### PROBLEM DETAILS
Format the stretch of rows from the one containing "Click the blue Consultation" through the one containing "This screenshot has width=1456, height=819. point(1163,490)" as a Markdown table. Use the columns "Number" and "Text", and leave out any blank lines.

Extracted data rows:
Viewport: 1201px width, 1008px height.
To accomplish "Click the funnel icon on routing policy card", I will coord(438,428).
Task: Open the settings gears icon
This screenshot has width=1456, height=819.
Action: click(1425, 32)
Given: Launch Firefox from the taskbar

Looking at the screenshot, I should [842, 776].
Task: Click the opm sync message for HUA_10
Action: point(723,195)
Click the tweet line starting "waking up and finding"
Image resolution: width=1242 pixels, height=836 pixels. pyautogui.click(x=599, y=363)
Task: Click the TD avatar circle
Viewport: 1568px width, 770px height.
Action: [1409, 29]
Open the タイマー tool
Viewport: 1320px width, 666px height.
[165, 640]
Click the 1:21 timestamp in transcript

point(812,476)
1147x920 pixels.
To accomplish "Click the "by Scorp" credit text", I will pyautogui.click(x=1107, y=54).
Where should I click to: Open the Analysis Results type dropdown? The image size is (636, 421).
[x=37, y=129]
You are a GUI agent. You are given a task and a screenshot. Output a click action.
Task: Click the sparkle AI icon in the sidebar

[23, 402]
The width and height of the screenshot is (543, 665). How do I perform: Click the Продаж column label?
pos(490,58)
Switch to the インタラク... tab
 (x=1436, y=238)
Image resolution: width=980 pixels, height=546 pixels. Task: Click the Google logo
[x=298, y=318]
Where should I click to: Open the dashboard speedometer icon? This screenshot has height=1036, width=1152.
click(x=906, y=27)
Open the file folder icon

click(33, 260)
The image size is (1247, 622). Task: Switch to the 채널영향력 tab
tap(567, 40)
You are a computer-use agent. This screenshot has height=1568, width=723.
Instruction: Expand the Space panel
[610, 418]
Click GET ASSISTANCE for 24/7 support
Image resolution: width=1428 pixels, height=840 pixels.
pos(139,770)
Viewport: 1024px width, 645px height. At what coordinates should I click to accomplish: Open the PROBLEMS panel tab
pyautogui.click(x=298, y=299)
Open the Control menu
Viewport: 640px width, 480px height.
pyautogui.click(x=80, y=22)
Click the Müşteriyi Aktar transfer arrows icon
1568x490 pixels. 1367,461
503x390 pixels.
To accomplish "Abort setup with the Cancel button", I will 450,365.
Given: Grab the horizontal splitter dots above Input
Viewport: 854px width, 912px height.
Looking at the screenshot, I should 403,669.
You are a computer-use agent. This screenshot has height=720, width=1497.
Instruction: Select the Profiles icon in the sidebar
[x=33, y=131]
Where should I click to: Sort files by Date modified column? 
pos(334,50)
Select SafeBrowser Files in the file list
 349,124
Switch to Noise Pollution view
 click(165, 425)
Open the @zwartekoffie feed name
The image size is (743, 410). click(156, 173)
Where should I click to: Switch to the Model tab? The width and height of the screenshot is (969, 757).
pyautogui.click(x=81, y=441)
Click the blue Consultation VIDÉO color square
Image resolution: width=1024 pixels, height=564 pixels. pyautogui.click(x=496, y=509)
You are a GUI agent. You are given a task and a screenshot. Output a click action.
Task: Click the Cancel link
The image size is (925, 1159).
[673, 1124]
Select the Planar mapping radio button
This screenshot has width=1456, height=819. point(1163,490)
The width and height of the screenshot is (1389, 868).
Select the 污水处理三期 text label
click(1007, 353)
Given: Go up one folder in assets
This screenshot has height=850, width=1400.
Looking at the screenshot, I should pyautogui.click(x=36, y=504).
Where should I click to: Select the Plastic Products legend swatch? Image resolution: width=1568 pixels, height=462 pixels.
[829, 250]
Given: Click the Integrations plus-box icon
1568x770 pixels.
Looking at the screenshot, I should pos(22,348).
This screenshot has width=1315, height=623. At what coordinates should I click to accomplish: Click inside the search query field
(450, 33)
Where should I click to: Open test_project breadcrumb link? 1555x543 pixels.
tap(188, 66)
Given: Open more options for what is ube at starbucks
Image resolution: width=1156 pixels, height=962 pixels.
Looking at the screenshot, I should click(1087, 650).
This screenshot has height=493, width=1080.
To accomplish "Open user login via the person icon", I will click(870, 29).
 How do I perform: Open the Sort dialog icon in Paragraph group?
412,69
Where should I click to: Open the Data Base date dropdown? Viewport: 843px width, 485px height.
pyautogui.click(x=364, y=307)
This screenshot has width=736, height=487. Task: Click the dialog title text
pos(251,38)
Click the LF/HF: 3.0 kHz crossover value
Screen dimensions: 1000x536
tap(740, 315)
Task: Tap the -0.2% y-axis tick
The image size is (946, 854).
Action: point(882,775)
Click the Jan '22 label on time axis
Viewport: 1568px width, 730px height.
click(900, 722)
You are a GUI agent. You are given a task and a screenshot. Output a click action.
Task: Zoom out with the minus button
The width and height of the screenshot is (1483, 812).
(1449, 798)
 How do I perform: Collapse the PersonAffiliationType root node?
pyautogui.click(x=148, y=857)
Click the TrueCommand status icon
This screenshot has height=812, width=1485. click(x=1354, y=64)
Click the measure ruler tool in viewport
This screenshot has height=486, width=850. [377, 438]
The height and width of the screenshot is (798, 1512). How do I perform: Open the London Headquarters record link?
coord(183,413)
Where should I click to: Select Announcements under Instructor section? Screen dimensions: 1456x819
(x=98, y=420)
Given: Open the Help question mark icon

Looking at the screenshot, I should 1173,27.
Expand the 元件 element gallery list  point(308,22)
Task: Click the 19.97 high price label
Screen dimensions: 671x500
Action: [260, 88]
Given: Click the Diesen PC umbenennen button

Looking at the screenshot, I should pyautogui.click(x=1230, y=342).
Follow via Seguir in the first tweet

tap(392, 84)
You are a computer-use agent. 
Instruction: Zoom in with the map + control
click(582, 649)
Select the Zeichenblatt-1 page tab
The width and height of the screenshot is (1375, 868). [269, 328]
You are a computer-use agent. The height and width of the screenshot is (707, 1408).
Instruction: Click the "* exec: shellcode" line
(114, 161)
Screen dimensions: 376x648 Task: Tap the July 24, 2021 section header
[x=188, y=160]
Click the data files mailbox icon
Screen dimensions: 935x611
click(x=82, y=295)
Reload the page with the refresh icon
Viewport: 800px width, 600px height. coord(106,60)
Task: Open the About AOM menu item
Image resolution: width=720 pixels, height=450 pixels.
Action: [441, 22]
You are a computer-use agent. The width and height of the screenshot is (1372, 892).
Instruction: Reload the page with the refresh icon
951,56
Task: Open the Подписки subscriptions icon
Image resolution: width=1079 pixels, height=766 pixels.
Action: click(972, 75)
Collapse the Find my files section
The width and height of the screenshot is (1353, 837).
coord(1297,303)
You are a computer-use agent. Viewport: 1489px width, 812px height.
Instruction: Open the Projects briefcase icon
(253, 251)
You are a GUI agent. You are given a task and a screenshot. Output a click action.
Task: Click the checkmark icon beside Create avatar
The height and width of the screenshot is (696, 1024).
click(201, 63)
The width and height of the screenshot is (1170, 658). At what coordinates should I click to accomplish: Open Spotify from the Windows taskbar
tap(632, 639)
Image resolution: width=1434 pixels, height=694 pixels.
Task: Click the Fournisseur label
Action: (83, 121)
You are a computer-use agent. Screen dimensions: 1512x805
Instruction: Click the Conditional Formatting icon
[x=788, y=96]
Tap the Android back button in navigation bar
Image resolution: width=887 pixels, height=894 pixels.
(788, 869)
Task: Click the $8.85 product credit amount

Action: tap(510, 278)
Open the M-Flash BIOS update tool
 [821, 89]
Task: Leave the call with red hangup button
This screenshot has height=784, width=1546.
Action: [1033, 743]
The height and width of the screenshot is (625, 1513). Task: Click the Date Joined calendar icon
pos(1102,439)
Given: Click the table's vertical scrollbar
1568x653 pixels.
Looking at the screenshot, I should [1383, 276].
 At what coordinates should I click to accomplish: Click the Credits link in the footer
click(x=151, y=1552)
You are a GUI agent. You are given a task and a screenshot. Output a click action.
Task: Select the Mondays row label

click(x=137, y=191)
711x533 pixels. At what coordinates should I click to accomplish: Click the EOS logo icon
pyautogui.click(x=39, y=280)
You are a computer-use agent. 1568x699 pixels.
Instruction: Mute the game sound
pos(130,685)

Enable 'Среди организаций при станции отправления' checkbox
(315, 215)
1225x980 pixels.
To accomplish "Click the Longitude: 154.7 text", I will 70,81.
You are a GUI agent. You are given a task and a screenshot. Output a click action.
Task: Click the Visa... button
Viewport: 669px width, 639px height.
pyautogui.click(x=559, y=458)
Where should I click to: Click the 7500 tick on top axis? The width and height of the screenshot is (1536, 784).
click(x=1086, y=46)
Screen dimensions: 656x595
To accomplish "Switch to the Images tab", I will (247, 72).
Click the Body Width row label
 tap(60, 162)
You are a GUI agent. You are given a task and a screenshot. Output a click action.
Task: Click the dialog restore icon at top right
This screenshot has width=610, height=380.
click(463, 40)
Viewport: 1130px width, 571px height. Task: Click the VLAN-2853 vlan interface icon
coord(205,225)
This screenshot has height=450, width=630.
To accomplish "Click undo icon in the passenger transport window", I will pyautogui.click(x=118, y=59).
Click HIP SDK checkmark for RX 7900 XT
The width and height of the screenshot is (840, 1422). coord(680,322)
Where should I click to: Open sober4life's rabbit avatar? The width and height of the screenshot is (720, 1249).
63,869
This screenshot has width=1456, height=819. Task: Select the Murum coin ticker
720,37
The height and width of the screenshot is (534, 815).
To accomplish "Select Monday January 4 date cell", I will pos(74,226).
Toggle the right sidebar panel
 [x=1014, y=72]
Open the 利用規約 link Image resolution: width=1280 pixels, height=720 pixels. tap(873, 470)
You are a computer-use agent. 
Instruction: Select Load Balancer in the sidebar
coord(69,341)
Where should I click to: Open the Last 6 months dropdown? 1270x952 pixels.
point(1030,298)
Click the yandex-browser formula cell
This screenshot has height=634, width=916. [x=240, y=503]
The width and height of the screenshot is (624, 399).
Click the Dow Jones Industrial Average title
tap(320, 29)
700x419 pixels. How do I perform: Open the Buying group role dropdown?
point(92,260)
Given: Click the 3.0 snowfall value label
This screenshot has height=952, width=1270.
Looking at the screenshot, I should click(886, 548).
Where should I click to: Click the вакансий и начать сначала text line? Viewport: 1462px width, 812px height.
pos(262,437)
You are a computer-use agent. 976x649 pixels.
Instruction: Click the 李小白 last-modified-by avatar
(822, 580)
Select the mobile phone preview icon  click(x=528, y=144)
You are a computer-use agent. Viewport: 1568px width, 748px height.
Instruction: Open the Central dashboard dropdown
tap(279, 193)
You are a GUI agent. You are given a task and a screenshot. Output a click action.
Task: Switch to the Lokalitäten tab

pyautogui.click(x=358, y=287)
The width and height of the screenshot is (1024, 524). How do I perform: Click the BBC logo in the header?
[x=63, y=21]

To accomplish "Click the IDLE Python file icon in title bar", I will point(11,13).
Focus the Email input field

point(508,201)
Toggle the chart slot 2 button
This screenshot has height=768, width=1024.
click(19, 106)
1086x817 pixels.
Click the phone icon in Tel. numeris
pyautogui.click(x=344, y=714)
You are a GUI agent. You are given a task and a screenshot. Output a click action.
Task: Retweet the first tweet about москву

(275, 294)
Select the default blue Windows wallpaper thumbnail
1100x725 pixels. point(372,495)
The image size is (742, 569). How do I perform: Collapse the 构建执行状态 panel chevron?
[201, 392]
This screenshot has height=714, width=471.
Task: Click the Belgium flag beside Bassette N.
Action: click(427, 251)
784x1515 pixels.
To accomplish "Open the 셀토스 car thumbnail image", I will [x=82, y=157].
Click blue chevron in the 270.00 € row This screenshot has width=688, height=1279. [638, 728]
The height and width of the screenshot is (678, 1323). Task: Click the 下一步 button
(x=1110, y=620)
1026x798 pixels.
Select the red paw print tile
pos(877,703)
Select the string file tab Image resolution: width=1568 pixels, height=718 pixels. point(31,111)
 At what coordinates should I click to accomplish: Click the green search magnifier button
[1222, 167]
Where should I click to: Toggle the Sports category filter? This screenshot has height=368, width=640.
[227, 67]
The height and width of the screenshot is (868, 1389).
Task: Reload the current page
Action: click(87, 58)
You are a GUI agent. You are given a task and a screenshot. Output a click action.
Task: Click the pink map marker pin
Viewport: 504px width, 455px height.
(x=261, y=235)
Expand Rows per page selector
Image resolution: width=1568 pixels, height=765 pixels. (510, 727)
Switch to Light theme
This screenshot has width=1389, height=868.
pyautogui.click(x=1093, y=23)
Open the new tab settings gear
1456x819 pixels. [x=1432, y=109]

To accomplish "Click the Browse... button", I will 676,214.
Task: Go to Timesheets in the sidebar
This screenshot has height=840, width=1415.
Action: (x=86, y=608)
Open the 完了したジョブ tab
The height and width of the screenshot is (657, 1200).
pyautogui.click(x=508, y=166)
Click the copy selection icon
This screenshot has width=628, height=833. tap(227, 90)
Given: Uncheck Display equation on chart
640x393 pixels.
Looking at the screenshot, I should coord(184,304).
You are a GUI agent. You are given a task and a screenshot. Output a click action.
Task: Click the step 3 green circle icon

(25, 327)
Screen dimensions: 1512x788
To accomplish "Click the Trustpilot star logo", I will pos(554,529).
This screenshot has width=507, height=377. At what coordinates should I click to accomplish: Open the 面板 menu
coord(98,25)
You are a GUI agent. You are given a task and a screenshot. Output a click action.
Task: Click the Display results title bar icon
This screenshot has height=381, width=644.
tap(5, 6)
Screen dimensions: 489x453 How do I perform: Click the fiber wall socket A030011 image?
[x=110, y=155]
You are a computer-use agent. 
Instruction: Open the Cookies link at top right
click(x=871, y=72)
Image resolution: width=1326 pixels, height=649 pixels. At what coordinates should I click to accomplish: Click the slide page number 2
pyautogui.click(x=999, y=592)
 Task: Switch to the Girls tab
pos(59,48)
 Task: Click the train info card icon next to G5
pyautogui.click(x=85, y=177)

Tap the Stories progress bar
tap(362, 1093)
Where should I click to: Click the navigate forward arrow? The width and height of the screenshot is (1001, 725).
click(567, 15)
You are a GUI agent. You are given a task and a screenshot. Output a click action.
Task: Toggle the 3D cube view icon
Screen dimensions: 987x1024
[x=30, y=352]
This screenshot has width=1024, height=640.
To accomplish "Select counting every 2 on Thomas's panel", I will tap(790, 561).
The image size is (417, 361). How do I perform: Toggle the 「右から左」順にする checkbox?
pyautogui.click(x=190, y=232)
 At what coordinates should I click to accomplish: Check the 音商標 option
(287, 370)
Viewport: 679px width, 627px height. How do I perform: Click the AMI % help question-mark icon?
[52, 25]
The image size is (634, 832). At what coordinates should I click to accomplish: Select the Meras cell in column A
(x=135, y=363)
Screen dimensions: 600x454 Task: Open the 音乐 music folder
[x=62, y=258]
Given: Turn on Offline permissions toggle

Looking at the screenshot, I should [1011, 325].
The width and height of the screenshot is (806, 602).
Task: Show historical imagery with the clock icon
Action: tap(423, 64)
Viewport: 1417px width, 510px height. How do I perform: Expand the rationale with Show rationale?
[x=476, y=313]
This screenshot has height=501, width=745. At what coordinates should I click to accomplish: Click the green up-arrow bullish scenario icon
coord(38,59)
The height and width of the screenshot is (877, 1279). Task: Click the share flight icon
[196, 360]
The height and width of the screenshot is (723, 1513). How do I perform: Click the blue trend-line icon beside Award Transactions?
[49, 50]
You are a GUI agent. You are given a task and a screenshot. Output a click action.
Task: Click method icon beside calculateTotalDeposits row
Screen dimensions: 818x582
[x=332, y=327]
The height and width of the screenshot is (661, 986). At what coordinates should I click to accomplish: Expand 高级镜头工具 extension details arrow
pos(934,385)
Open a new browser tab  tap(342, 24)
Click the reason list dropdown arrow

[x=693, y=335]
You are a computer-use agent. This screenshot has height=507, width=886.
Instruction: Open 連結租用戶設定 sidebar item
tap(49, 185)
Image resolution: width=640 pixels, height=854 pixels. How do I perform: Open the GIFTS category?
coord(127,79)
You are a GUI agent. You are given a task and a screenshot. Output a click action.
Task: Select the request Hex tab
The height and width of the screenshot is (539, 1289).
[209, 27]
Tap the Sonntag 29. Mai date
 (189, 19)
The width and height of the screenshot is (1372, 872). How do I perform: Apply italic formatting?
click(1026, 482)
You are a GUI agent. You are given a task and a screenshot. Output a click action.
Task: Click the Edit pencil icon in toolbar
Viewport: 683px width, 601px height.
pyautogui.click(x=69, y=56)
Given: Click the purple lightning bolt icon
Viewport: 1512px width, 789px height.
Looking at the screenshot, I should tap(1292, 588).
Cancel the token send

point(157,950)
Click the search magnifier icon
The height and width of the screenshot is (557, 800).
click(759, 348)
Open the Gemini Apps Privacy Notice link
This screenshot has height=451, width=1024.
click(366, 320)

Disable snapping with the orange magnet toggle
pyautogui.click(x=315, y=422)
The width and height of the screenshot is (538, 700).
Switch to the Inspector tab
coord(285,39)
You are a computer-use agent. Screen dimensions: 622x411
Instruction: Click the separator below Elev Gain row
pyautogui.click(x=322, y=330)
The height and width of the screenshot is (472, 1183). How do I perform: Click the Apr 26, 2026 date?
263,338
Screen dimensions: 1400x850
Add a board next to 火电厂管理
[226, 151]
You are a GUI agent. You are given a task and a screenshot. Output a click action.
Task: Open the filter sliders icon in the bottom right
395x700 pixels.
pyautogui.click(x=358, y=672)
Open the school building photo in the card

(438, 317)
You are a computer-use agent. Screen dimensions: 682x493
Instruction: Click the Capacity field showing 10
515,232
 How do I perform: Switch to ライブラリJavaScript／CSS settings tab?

### WORKED SOLUTION
| Number | Text |
|---|---|
| 1 | Click the blue Consultation VIDÉO color square |
| 2 | Image resolution: width=1024 pixels, height=564 pixels. pyautogui.click(x=496, y=509) |
| 3 | You are a GUI agent. You are given a task and a screenshot. Output a click action. |
| 4 | Task: Click the Cancel link |
| 5 | The image size is (925, 1159). |
| 6 | [673, 1124] |
| 7 | Select the Planar mapping radio button |
| 8 | This screenshot has width=1456, height=819. point(1163,490) |